Limitations
Known limitations and edge cases of the current Prune implementation.
Prune's analysis is purely static — it reads source files without executing them. This provides speed and safety, but also means there are scenarios where the tool cannot determine reachability with certainty, or may produce incorrect results.
Language Support
Prune currently supports only JavaScript and TypeScript projects (language: js-ts). The language mode handles .js, .jsx, .ts, and .tsx files. There is no support for other languages in the current implementation.
Dynamic Imports and require()
Prune detects dynamic constructs — eval, Function, require, and import() — as suspicious_dynamic_usage findings. When any of these are present in a file, the confidence of unused_function and unused_variable findings for that file is downgraded to review.
However, Prune does not resolve dynamic import arguments. If your code uses patterns like:
const module = await import(`./components/${name}`);or
const mod = require('./handlers/' + handlerName);Prune has no way to determine which files are actually loaded at runtime.
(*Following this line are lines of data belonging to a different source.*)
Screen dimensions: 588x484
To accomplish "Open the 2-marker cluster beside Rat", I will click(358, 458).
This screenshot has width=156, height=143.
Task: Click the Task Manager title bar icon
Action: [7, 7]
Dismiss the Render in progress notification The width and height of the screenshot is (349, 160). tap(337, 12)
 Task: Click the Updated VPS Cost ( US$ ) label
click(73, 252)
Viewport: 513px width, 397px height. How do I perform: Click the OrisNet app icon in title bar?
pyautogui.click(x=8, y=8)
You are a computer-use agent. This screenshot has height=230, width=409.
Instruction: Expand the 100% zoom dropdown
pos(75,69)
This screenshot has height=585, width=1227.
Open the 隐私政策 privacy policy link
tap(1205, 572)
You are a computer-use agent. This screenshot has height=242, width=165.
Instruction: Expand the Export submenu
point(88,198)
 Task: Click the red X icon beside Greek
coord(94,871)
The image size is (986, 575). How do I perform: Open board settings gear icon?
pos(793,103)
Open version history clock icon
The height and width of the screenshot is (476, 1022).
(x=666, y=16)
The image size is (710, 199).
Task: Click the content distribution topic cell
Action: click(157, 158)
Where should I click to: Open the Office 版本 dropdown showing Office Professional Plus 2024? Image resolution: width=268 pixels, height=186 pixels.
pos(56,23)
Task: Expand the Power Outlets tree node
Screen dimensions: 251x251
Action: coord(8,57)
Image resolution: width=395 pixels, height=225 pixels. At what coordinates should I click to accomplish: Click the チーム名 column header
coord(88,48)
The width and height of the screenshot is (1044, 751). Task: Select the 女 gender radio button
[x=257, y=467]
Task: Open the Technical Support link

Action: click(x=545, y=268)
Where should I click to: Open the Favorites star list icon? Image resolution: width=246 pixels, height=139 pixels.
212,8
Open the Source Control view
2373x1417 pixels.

Files referenced only through such expressions will appear as unused_file findings.
Ignored Import Patterns
Only relative imports (starting with ./ or ../) and configured aliases are resolved to files in the project. Non-relative imports are treated as external packages and skipped from the dependency graph.
import React from 'react'; // skipped — external package
import { bar } from './local-module'; // resolved — analyzedPath aliases (e.g., @/, ~/) are resolved when configured:
ts_config:
enabled: true
baseUrl: .
paths:
"@/*":
- src/*Aliases not configured in ts_config are treated as external and skipped.
Alias Resolution Edge Cases
// [!code highlight]
- Scoped patterns like
@scope/*are not supported — only exact prefix matches (@/*,~/*) - Multi-level wildcards like
@utils/*/helperresolve only the first match segment - Missing targets are marked
reviewrather thansafe(conservative)
Barrel Files and Re-exports
Prune tracks re-exports at the import spec level, but reachability from a barrel file is limited. If src/index.ts re-exports from src/components/Button.ts:
export { Button } from './components/Button';Prune registers ./components/Button as an import of src/index.ts, and Button is marked as potentially used from that file. However, if Button is imported by a consumer that only imports from the barrel (import { Button } from '../index'), the link from the barrel's re-export to the original file is tracked only if Prune successfully resolves the re-export source path.
For accurate re-export tracking, ensure that the files involved are all within the scan paths and that relative paths resolve correctly.
Circular Dependencies
Circular imports are handled without infinite loops — each file is processed once regardless of how many times it appears in the import graph. However, circular dependency structures may cause false negatives (missed findings) in some edge cases where a symbol is only referenced through a cycle.
Unresolved Files
Import resolution attempts to match paths with and without extensions, and with index.* variants. If a file is imported using a pattern Prune does not recognize — such as a non-standard extension, a virtual module, or a build-tool alias — the import will not be resolved, and the target file may appear as unreferenced.
False Positives in Exported Symbols
Prune operates on the files discovered by the scanner. If your project exports symbols consumed by code outside the scan paths (e.g., a library whose consumers live in a separate repository, or code excluded by the exclude patterns), those exports will appear as unused.
This is expected behavior — Prune analyzes only what it can see.
AST Parse Errors
If Tree-sitter fails to parse a file (for example, due to a syntax error), Prune falls back to regex-based extraction for that file. The fallback is less precise than AST parsing and may miss some declarations or produce incorrect symbol counts, resulting in false positives or negatives for that file.
Test Files
Prune does not automatically exclude test files. If you do not want test files included in the analysis, add exclusion patterns:
scan:
exclude:
- '**/*.test.ts'
- '**/*.spec.ts'
- '**/__tests__/**'Otherwise, symbols referenced only from tests will appear as unused in production code, and test-only files may not appear as unused_file if they are imported by other test files.